### WHAT IS REQUIRED
Transcribe exactly, and only, the lines from the one containing "Click the Shipping label" through the end of the entries below, leaving the pictures out.

INFORMATION GIVEN Start Marker

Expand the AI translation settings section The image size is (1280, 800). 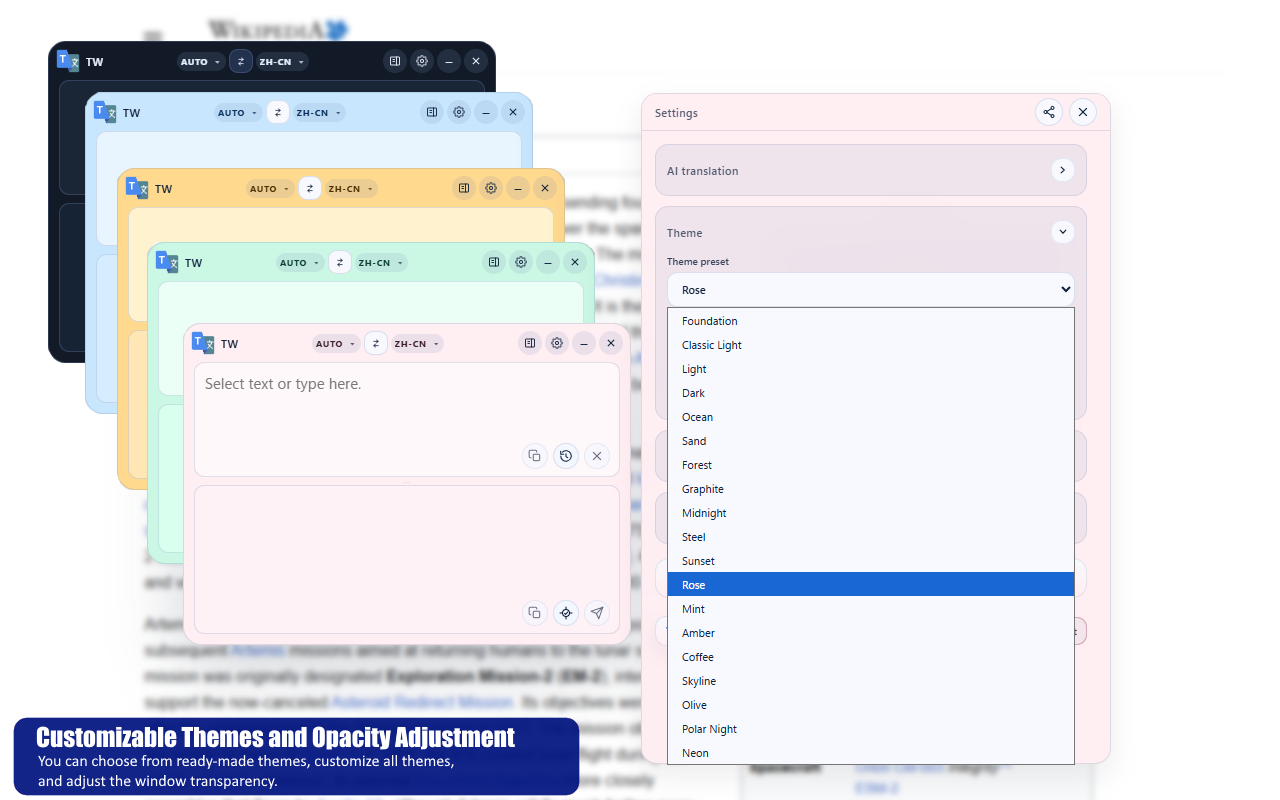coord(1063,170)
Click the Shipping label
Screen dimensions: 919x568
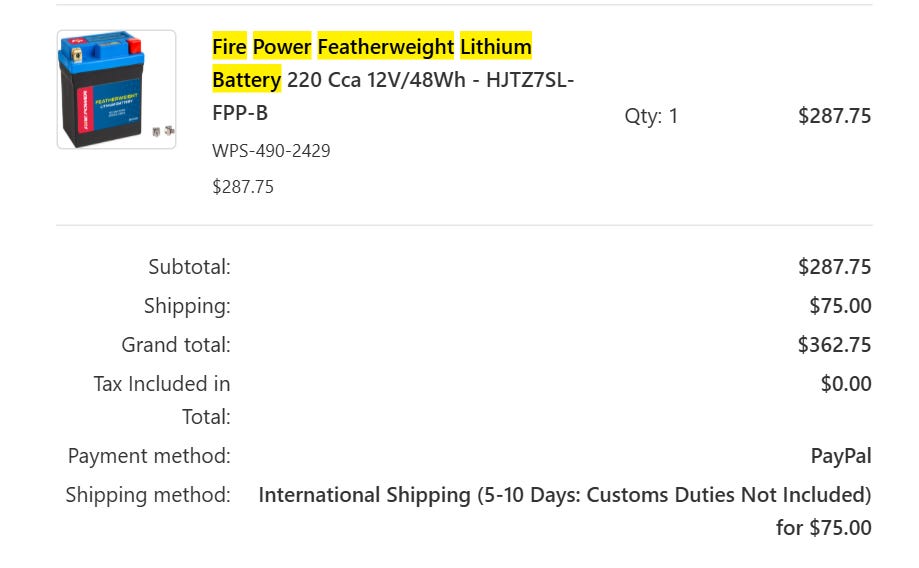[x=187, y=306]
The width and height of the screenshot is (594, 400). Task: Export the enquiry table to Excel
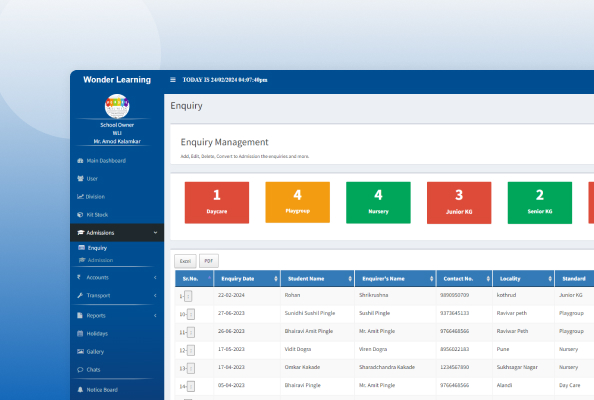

INFORMATION GIVEN End Marker

### SOLUTION
Click the Shipping label
Screen dimensions: 919x568
[x=187, y=306]
The width and height of the screenshot is (594, 400). Task: Export the enquiry table to Excel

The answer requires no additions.